The good news is that having good credit is not difficult. Simply follow these five fundamentals of good credit management and you will build and maintain a credit history that will enable you to get the credit you need, when you need it.

5 Tips for Building Good Credit

1. Establish a credit report

To establish a credit report you must have an open, active credit account. To get your first credit account talk to your bank or credit union.

2. Always pay as agreed

Make at least the minimum payment due each month and never be late. Delinquent payments and payments that don’t meet at least the minimum contractual amount will have the most immediate, negative impact on your credit report and credit scores.

3. Keep your balances low

Keeping your balances low as compared to your available credit limits is a sign of good credit management and shows lenders you are a good credit risk. Your utilization rate, also called your balance-to-limit ratio is a key component to credit scores.

4. Apply for credit wisely

Do not apply for multiple accounts in a short period of time. Taking on large amounts of debt in a short time is a sign of high credit risk. Apply for credit when you need it, and only in the amount you need. Just because credit is offered, doesn’t mean you have to accept it.

5. Demonstrate good credit habits over long periods of time

In order to have good credit scores you must demonstrate a habit of good credit management over a long period of time. That means making all payments on-time, not using more than 25% of your available credit at any given time

Is Credit Repair a Good Idea?

Every day, companies target consumers who have poor credit histories with promises to clean up their credit report so they can get a car loan, a home mortgage, insurance, or even a job once they pay them a fee for the service. The truth is, these companies can’t deliver an improved credit report for you using the tactics they promote. It’s illegal: No one can remove accurate negative information from your credit report. Only time and your effort can fix your credit.

Borrowing money is the easiest way to establish a credit history and have a favorable credit score. Even if banks are reluctant to give you a credit card, you can always put money in a prepaid credit card and build your credit overtime by managing the prepaid card.

Credit Score

Credit scores range from 300 to 850. Most people’s score is 600 to 800. A credit score of over 720 is considered to be a good score and will generally get you the best interest rate.

There are three companies that provide credit scores, Equifax, TransUnion, and Experian. They are corporations that make their money, not directly from the consumer, but from companies such as banks, that loan money to people. Each of the three allows you, the consumer, to receive a free credit report annually. But, it’s only done upon request.

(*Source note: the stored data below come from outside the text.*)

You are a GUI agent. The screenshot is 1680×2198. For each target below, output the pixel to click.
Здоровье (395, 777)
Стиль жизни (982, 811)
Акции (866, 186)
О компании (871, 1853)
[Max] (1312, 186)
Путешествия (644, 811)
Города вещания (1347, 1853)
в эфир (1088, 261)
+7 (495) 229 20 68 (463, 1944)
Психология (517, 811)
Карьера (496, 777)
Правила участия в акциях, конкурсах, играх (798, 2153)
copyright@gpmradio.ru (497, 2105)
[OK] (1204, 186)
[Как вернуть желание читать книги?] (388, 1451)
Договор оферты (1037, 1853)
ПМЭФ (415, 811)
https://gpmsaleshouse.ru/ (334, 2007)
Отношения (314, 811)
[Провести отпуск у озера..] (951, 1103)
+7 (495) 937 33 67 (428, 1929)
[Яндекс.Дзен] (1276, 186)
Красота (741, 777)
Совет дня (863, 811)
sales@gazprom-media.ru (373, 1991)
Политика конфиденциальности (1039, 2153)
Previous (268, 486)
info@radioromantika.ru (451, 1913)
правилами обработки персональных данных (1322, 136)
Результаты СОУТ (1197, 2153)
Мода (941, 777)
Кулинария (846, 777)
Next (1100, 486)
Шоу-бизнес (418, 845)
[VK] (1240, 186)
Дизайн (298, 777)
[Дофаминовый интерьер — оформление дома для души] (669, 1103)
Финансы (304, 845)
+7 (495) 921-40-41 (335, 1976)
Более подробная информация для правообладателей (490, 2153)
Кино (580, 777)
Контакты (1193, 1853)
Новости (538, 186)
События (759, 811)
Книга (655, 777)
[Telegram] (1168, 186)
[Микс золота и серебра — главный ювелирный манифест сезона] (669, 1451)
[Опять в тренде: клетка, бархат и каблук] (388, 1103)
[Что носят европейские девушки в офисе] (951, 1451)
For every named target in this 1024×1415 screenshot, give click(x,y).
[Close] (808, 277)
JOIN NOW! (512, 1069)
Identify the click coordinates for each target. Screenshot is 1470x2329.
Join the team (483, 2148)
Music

It’s wise to check your credit score yearly with one of the three credit reporting companies. When you receive your report you want to first, review it carefully and see if there are any errors or flaws. For example, if the report shows an old unpaid balance on your Target credit card, you’ll want to contact Target, and get that corrected.

You should not close any unused accounts. This may go against your better judgment. But, closing credit card accounts, especially more than one at the same time, could be a red flag that you might be a credit risk.